Estratto del documento:
Straordinario Infermieri: L’Agenzia concede il 5% anche per la pronta disponibilità richiamata in servizio

Con l’Interpello n. 308/2025, l’Agenzia delle Entrate ha rivisto la sua precedente interpretazione riguardo l’imposta sostitutiva del 5%, prevista dalla Legge di Bilancio 2025 per lo straordinario degli infermieri del Servizio sanitario nazionale. Secondo la nuova interpretazione, tale imposta si applica anche alle ore di pronta disponibilità effettivamente prestate dal personale infermieristico. Questa modifica d’interpretazione deriva dai pareri dell’Ufficio legislativo del Ministro per la Pubblica Amministrazione e del Ministero della Salute. I due enti infatti hanno sottolineato come il Contratto Collettivo Nazionale di Lavoro (CCNL) Sanità 2019-2021 includa il richiamo in servizio da pronta disponibilità nel computo dello straordinario e, all’articolo 44, qualifichi espressamente le ore lavorate durante la reperibilità come straordinario. Rimangono però esclusi dall’agevolazione i compensi per attività svolte ai seggi elettorali, non riconducibili al lavoro straordinario previsto dall’articolo 47 del contratto. L’interpretazione rinnovata ha la conseguenza di ampliare il perimetro dei compensi agevolati per gli infermieri.

Scopo del compito: Spiega in una-tre frasi perché, secondo l'estratto sullo straordinario degli infermieri, l'Agenzia delle Entrate ha esteso l'imposta sostitutiva del 5% alle ore di pronta disponibilità effettivamente prestate. I dati riportati di seguito sono materiale separato dal testo.

Fonte dei dati:
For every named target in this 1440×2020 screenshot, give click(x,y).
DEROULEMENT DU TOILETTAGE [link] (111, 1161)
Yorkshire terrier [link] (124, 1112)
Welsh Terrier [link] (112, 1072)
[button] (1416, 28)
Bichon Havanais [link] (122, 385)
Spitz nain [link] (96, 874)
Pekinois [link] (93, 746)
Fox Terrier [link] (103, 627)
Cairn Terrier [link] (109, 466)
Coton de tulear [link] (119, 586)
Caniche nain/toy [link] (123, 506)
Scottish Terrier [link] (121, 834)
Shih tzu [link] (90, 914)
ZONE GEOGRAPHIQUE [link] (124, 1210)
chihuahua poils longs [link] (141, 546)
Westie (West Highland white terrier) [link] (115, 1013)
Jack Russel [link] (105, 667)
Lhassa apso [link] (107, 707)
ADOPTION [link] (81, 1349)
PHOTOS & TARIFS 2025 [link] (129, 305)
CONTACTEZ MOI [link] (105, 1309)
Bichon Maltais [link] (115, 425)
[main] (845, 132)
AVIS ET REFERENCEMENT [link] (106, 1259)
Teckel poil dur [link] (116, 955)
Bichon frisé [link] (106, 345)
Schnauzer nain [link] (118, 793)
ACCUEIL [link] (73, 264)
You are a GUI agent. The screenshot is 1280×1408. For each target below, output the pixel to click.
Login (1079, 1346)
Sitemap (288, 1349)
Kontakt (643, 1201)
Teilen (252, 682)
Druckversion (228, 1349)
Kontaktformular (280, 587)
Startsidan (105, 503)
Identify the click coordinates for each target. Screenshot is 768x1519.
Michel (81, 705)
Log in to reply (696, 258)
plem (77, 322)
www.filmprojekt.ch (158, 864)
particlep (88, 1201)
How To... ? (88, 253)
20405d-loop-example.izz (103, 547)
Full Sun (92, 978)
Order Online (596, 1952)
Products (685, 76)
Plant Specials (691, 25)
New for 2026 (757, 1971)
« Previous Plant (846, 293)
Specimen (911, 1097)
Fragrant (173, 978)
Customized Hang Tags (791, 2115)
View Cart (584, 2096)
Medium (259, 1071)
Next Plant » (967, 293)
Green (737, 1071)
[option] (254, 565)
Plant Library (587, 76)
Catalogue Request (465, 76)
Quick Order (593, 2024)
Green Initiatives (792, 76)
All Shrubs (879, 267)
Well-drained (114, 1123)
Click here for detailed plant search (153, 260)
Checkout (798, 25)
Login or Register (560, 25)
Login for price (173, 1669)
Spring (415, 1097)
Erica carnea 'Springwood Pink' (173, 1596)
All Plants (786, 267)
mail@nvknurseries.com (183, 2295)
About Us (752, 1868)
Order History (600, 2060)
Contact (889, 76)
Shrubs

Riquadro risposta: L'Agenzia ha modificato la sua interpretazione sulla base dei pareri dell'Ufficio legislativo del Ministro per la Pubblica Amministrazione e del Ministero della Salute. I due enti hanno sottolineato che il CCNL Sanità 2019-2021 include il richiamo in servizio da pronta disponibilità nel computo dello straordinario. Hanno inoltre rilevato che l'articolo 44 qualifica espressamente come straordinario le ore lavorate durante la reperibilità.